* WHAT THE EXERCISE ASKS:
As written and without pictures, set down the lines from the one that contains "Where should I" through the end of the data.

Records excerpted from a collection

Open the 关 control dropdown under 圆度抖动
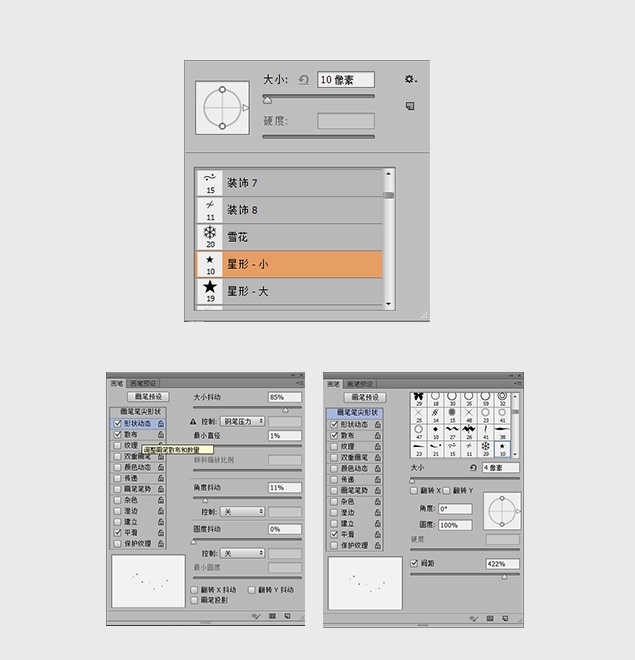The image size is (635, 660). coord(242,553)
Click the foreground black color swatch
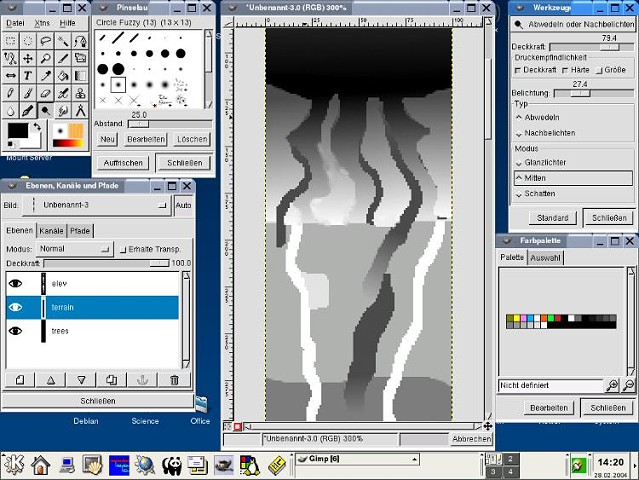 (x=17, y=131)
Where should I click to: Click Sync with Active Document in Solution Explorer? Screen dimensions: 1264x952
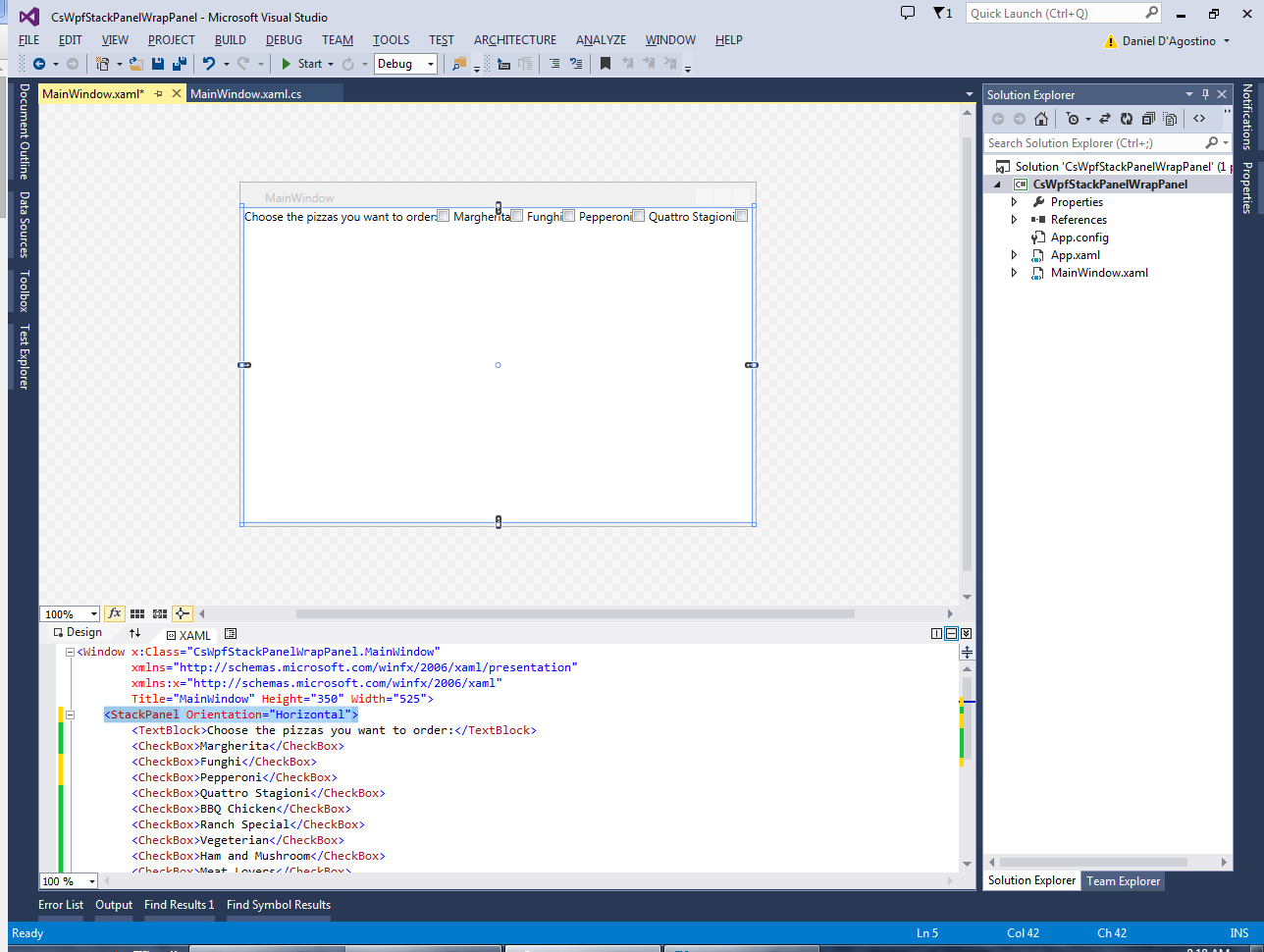pyautogui.click(x=1105, y=119)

* RESULT OF THIS EXERCISE:
Where should I click to: Click Sync with Active Document in Solution Explorer? Screen dimensions: 1264x952
pyautogui.click(x=1105, y=119)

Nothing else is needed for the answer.